In the stretch of records from the line containing "Where should I" through the line containing "Looking at the", change "speech bubble" to "chat bubble" and leave everything else unchanged. Reproduce only that stretch, omitting the pictures.

#### RECORDS SHOWN ####

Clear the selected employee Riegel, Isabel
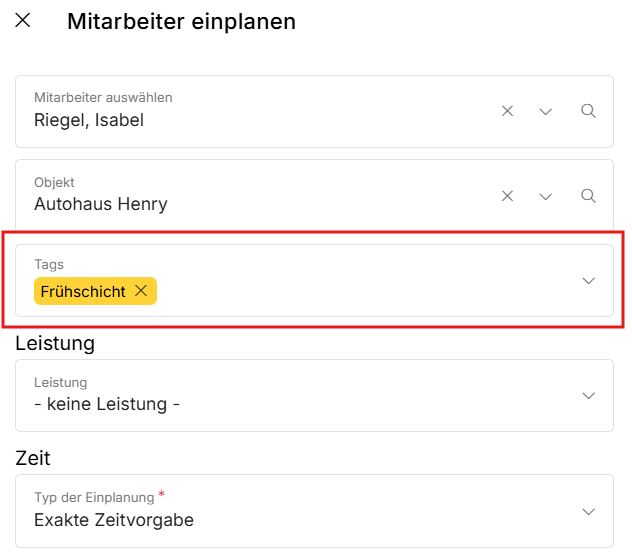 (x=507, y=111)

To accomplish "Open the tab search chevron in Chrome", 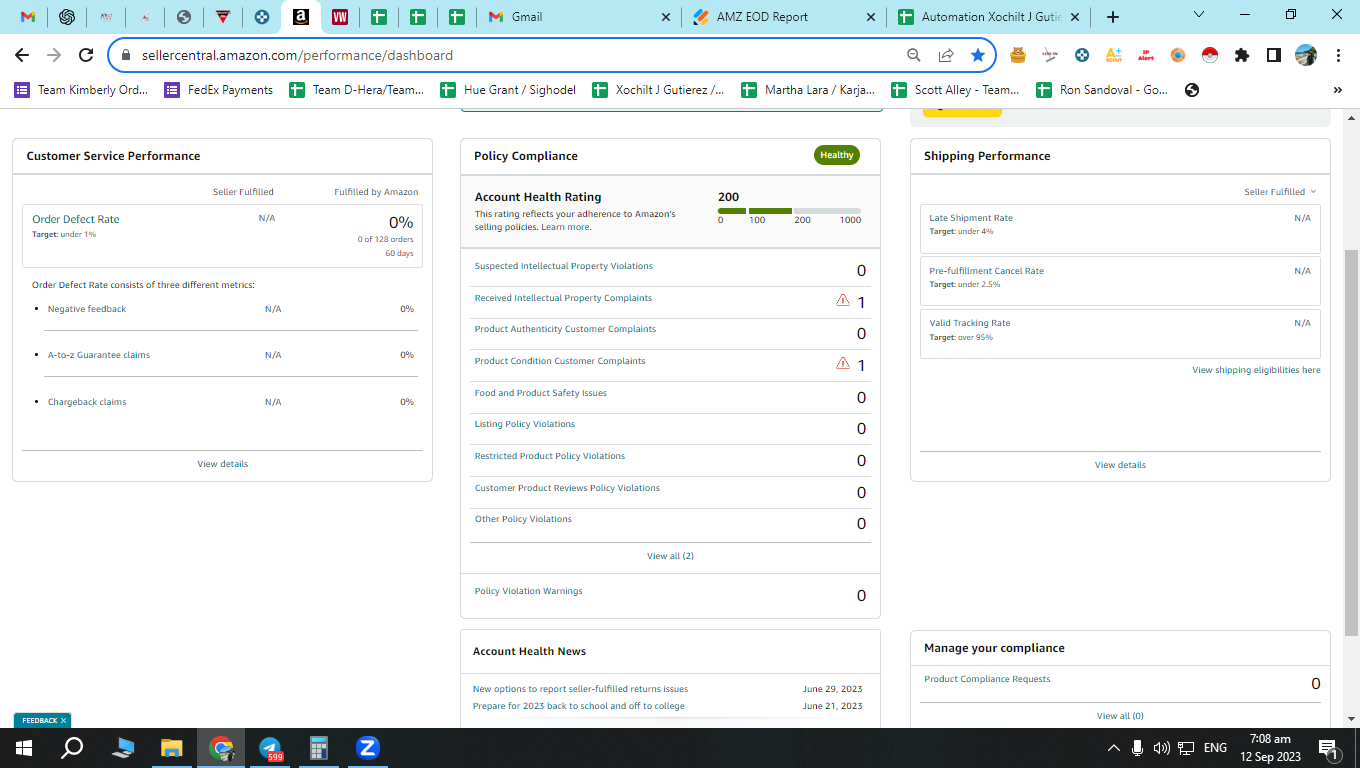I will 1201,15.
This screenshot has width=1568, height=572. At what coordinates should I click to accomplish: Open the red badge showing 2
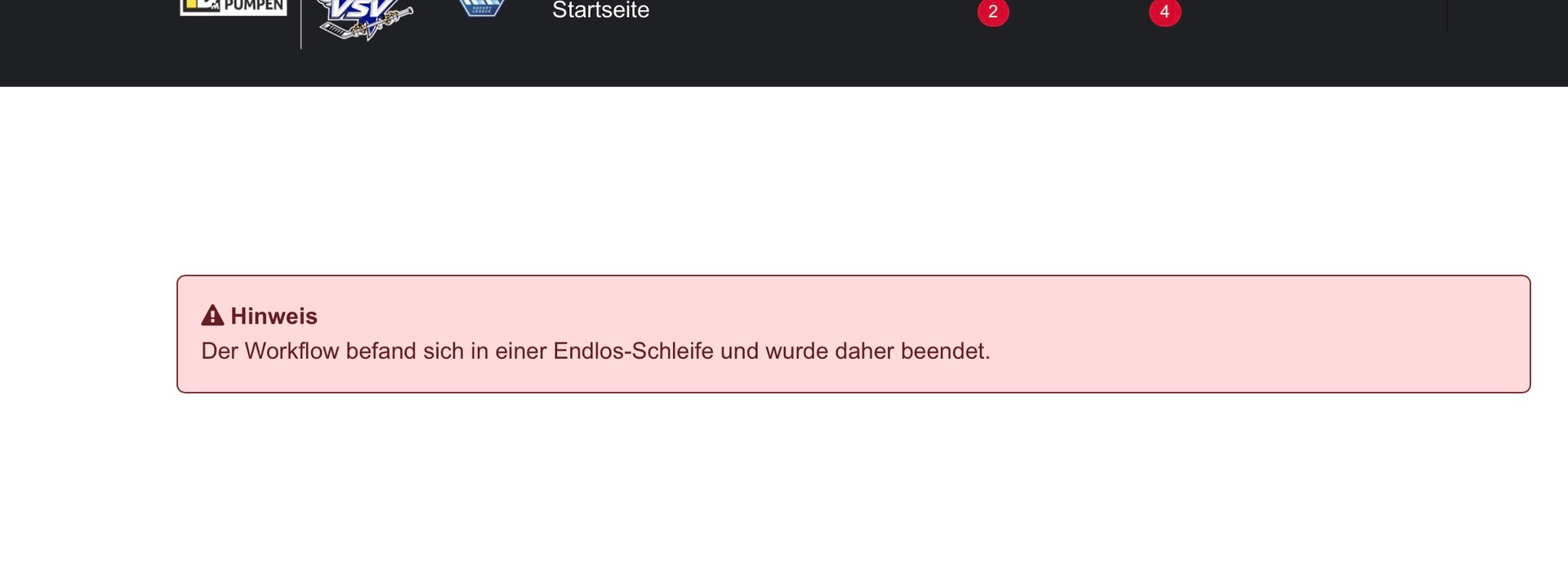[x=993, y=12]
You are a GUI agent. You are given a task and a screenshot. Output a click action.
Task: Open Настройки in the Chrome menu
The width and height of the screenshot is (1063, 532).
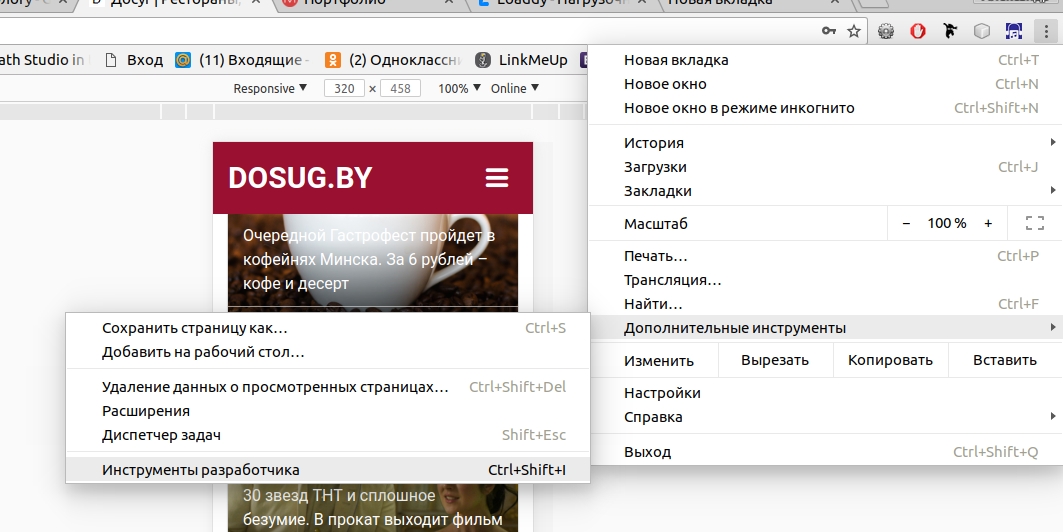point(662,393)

####
#### RECORDS SHOWN ####

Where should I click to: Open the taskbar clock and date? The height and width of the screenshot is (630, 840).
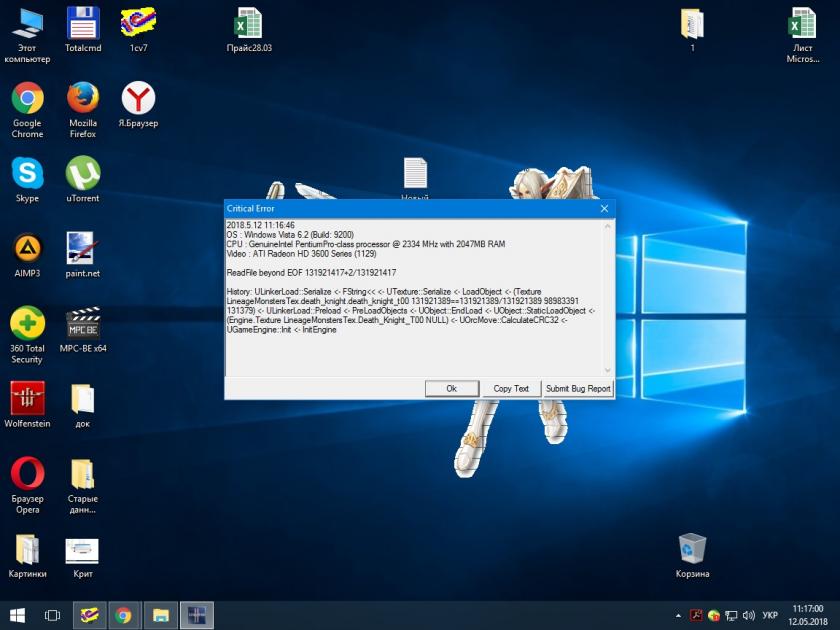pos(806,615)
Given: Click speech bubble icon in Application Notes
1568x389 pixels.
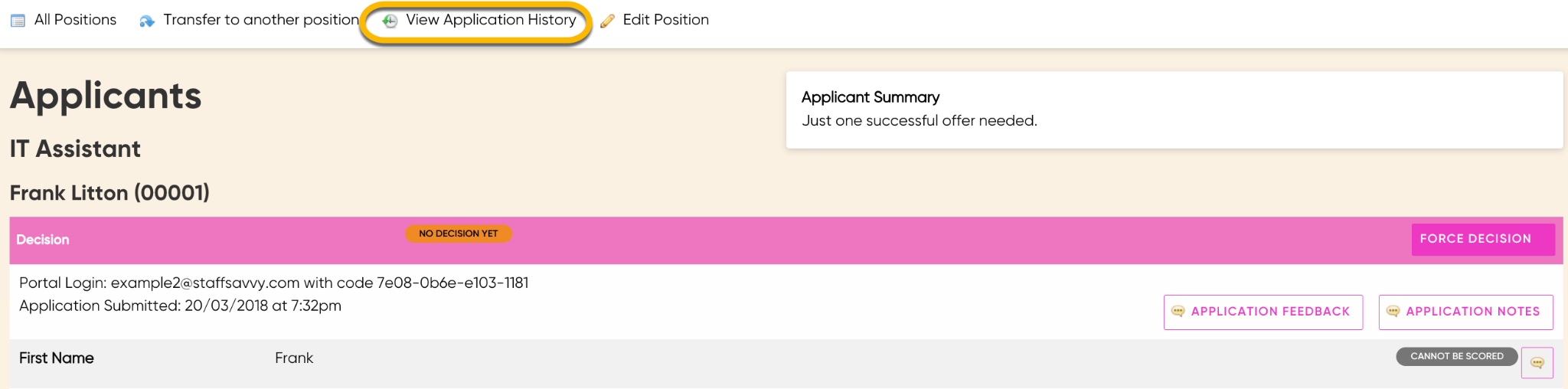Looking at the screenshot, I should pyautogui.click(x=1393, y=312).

####

§ **COMPLETED TASK**:
Where should I click to: Open the taskbar clock and date? The height and width of the screenshot is (630, 840).
pos(806,615)
Given: Click chat bubble icon in Application Notes
1568x389 pixels.
Looking at the screenshot, I should pyautogui.click(x=1393, y=312).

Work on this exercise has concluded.